Фрагмент текста
⁂

Литературное исследование

 

Садизм в русском психологическом пейзаже 

 

Ненавистная моя родина!
Нет постыдней твоих ночей.
Как тебе везло
На юродивых,
На холопов и палачей!
Как плодила ты верноподданных,
Как усердна была, губя
Тех – некупленных

и непроданных,
Осуждённых любить тебя!

 

Ирина Ратушинская, «Родина», 1977

 

Однажды, незадолго до окончания войны, Карла Густава Юнга, выдающегося швейцарского психолога и психиатра, спросили, не считает ли он, что окончание войны вызовет громадные перемены в душах европейцев, особенно немцев, которые теперь словно пробуждаются от долгого и ужасного сна?

 

Вот каков был ответ ученого: «Сегодня немцы подобны пьяному человеку, который пробуждается наутро с похмелья. Они не знали, что они делали и не хотят знать. Существует лишь одно чувство безграничного несчастья. Они предпримут судорожные усилия оправдаться перед лицом обвинений и ненависти окружающего мира, но это будет неверный путь. Искупление, как я уже указывал, лежит только в полном признании своей вины. “Mea culpa, mеа maxima culpa”. В искреннем раскаянии обретают божественное милосердие. Это не только религиозная, но и психологическая истина».

 

Судя по 70-летней послевоенной истории, немецкая нация в этом плане действительно признала свою вину за Холокост целого народа и до сих пор пытается искупать ее конкретными делами.

⁂

Исходные данные

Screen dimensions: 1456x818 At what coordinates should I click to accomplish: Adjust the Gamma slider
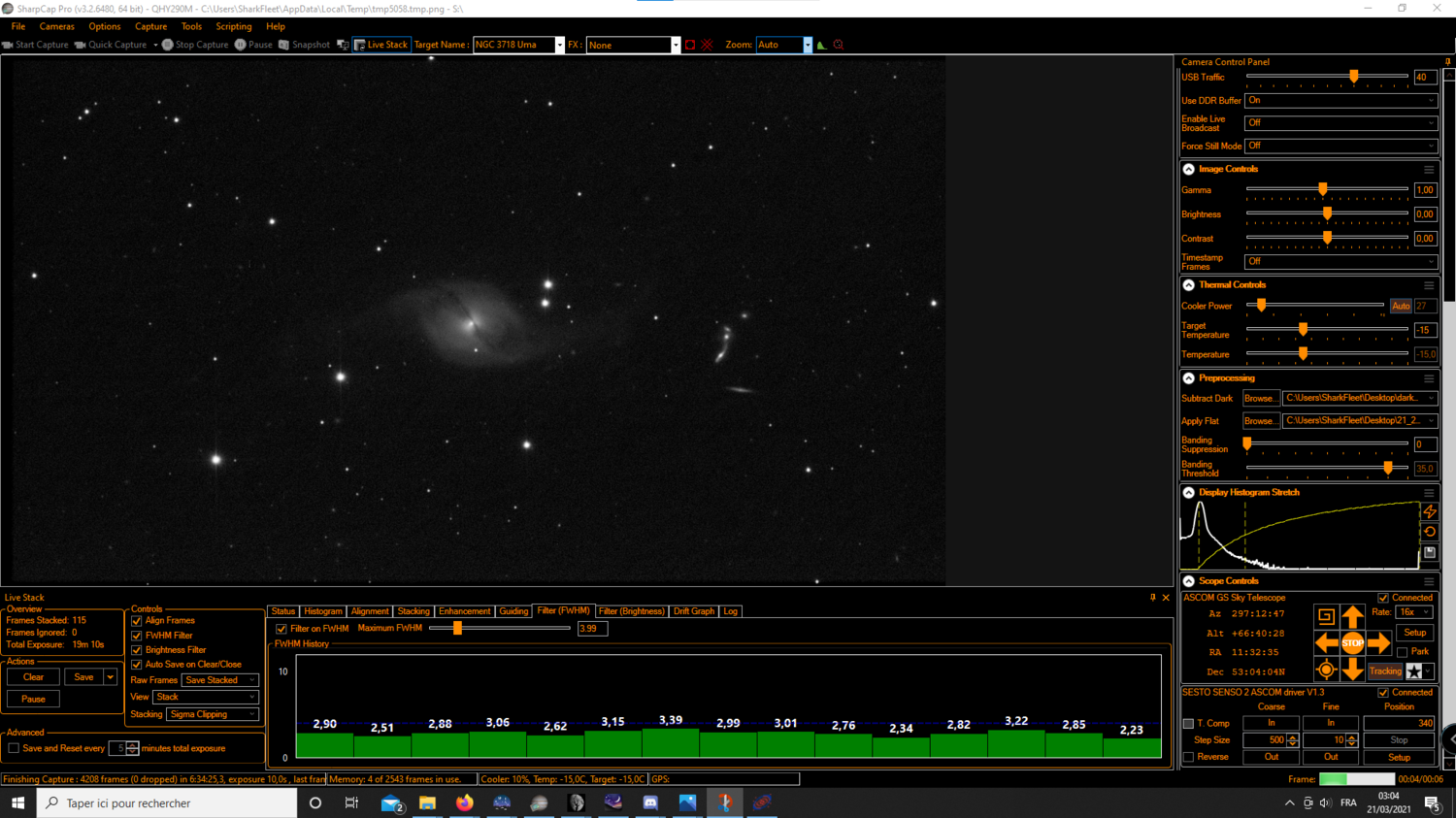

⁂

Задания
**a.** Изложите фрагмент о садизме в русском психологическом пейзаже в трех предложениях.
**b.** Продолжите фрагмент о садизме в русском психологическом пейзаже, начав сразу после его последнего предложения.

Ответы
**a.** Фрагмент открывается стихотворением Ирины Ратушинской «Родина» (1977), где родина названа ненавистной и ей ставится в упрек, что она плодила холопов, палачей и верноподданных и губила тех, кто осужден ее любить. Затем приводится ответ Карла Густава Юнга на вопрос о переменах в душах европейцев после войны: немцы подобны человеку, проснувшемуся с похмелья, а искупление лежит только в полном признании своей вины. В конце сказано, что за 70 послевоенных лет немецкая нация признала свою вину за Холокост и до сих пор пытается искупать ее конкретными делами.

**b.**
Я хорошо помню историческую цитату немецкого философа Теодора Адорно: «Бога нет, если существует Аушвиц». Не исключено, что именно она послужила в свое время характерным моральным толчком, после которого послевоенная  немецкая нация, содрогнувшись, осмыслила содеянное зло и искренне за него раскаялась.

 

В российской же политической истории, к сожалению, ничего подобного не происходило, не происходит и, по всей видимости, совсем не предвидится, как это не так давно убедительно подтвердил глава ФСБ А. Бортников. Как говорится, гордыня не позволяет! Немодно нынче вспоминать о жертвах сталинских репрессий, коих на счету советской власти были миллионы. Более того, Сталин вновь возвращается в российское общество публичными портретами, бюстами, славословиями. Тень палача всех времен и народов появляется из небытия, становясь симпатичной, привлекательной и желанной. Уж больно сблизились сегодня профили Иосифа Виссарионовича и Владимира Владимировича, почти так же, как некогда фигуры двух вождей на барельефах советского времени – Ленин-Сталин. 

 

Между тем, жестокость, садизм, неприкрытое насилие и культивируемая ненависть все чаще прорываются в нынешнюю российскую действительность, что дает немалый повод обратить на эту тему пристальное внимание.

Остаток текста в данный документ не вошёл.